• This year’s regulation survey was conducted against a backdrop of continuing challenges to performance, finances and care quality, and ongoing industrial action. There have also been significant changes to regulation and provider oversight by the Care Quality Commission (CQC), NHS England (NHSE) and integrated care boards (ICBs).
  • Over the past year we have been encouraged by the openness of the regulators to working constructively with trusts. As regulatory approaches continue to  develop over the coming year, we look forward to our continued engagement and collaboration in ensuring the system works together for the benefit of patients and service users.
  • Trust leaders told us that they have experienced an increased regulatory burden this year, particularly noting a lack of coordination between regulators. Some also question whether reporting requirements are realistic or proportionate. Similarly, concerns were raised around whether regulatory activity sufficiently considers the reality of the operating environment.
  • In particular, there is a question as to whether regulators appropriately recognise the level of risk trusts have been absorbing this year in balancing the demands of financial and operational performance. Some respondents also expressed concern about the impact of growing system pressures on regulators’ leadership behaviours.
  • This survey reflects the first full year of statutory integrated care boards (ICBs). Against this backdrop, trust leaders reported an increase in the overall burden of regulation. 72% said that the burden of ICB regulation had increased, compared to 48% from NHSE and 36% from CQC. We will consider this further next year as new ways of working continue to embed.

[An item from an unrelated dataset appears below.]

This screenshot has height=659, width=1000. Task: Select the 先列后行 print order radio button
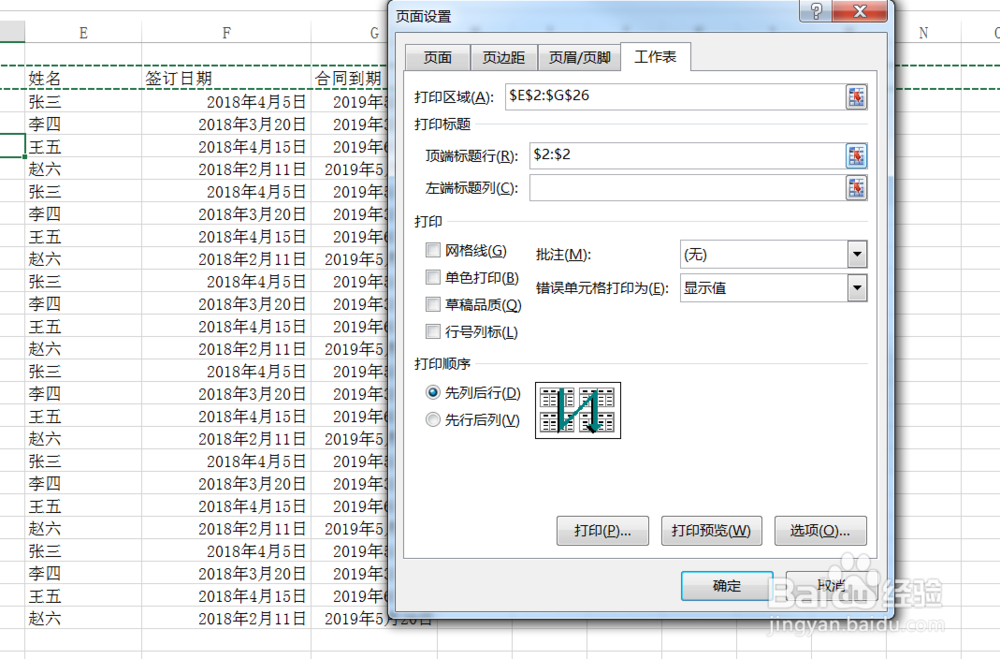(433, 393)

  • In our regulation survey last year, respondents were much more supportive of the role ICBs played as system partners and conveners than as performance managers. Our findings this year are consistent with this, with less than a third of trusts comfortable with the role of ICBs as performance managers of trusts and 62% seeing their activity as duplicating that of NHSE.
  • Respondents questioned CQC’s credibility, feeling its judgements were not objective enough, and its inspection teams lacked sector-specific expertise. This year trust leaders also pointed to weakening relationships at a local level, partly due to changes in CQC’s approach to inspection and regulation.

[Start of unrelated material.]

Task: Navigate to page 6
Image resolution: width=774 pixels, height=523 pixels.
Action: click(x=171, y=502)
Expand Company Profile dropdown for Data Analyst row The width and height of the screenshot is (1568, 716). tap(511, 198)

  • This year we also asked trust leaders about their thoughts on CQC’s single-word ratings. The majority would like to see a move away from this approach, seeing it as too simplistic, often demoralising for staff, and confusing for patients.
  • 23% of trusts perceived NHSE's oversight framework for 2022/23 as a support tool, while 77% saw it as a performance management tool. Overall, the results show a decline in confidence among trust leaders in the oversight framework when looking at its metrics, segmentation descriptions and decision-making.
  • Encouragingly, more respondents this year (44%, up from 32% last year) thought that NHSE's operating framework has clarified the respective roles of ICBs, and NHSE regional and national teams. We will be keen to review trusts' perceptions next year, following the roll out of the new oversight framework for 2024/25 and the further implementation of the operating framework.